Episode #59: Is It Time To Invest In a GIC? (GIC’s for beginners)

 
 
 

Everyone is excited about GIC’s right now because the interest rates they’re offering are high, and they seem like a shiny spark of guaranteed investment income in a sea of otherwise rocky stock market volatility.  GIC’s are not for everyone though and there are only a few specific circumstances where it’s right to use a GIC.  We’re going to walk through:

  • What exactly is a GIC

  • Why everyone is loving GIC’s at the moment

  • When it’s the right time to use a GIC

  • Why a GIC is not the right investment product for investing and growing wealth for your future and your retirement.  (I know, I’m sorry to burst your risk-averse bubble, but it’s true.


What is a GIC?

GIC stands for Guaranteed Investment Certificate.  When you purchase a GIC you’re loaning your money to the bank.  Buying a GIC is essentially saying to the bank ‘yes I will lend you $20,000.00’, and in return the bank says ‘great thank you, we will keep your $20,000.00 for exactly one year, and at the end of that year we guarantee that we’ll give your full 20k back along with 5% interest that we’ll pay you for letting us borrow your money’.  

When you buy a GIC from your bank, before you sign on the dotted line, it’s agreed in advance how long the bank will keep your money for, and what interest rate you’ll earn while you’re lending that money out.  You’re guaranteed to get your full principal back, as well as the predetermined amount of interest, as long as you don’t try to take your money out earlier than agreed on.  This makes it an extremely predictable investment product, which people go crazy for, because you know exactly when you’ll get your money back, and exactly how much you’ll earn from it.

^^^^

● Tasks
1. List the topics that the GIC episode text says it will walk through.
2. Write out the part of the GIC episode text starting with "Everyone is excited" and going on through "What is a GIC?".
The listing that comes after this text is separate material and has no connection to it.

● Data
^^^^

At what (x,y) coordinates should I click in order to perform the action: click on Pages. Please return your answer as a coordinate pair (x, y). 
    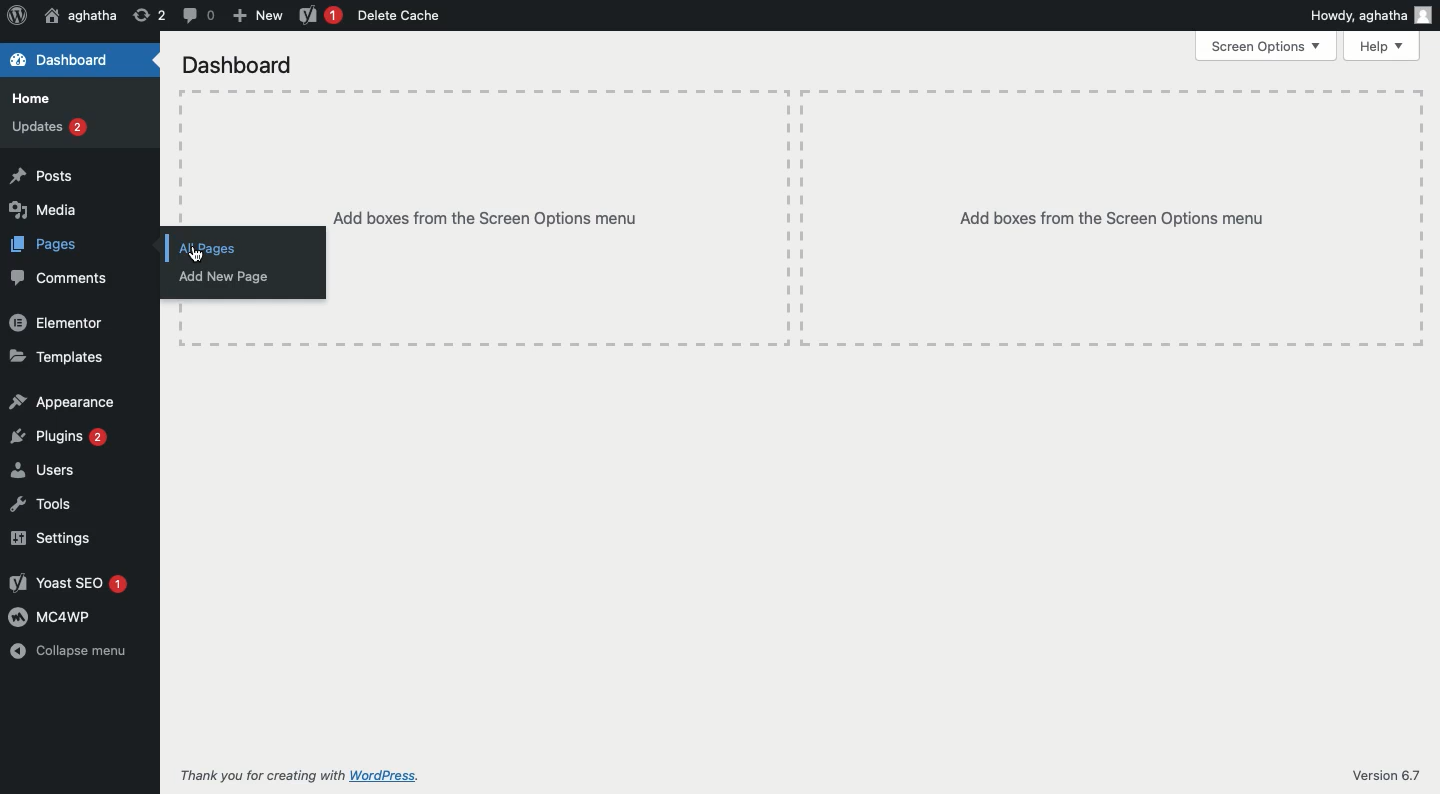
    Looking at the image, I should click on (71, 246).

^^^^

● Responses to the exercise
1.
- What exactly is a GIC
- Why everyone is loving GIC’s at the moment
- When it’s the right time to use a GIC
- Why a GIC is not the right investment product for investing and growing wealth for your future and your retirement

2.
Everyone is excited about GIC’s right now because the interest rates they’re offering are high, and they seem like a shiny spark of guaranteed investment income in a sea of otherwise rocky stock market volatility.  GIC’s are not for everyone though and there are only a few specific circumstances where it’s right to use a GIC.  We’re going to walk through:

  • What exactly is a GIC

  • Why everyone is loving GIC’s at the moment

  • When it’s the right time to use a GIC

  • Why a GIC is not the right investment product for investing and growing wealth for your future and your retirement.  (I know, I’m sorry to burst your risk-averse bubble, but it’s true.


What is a GIC?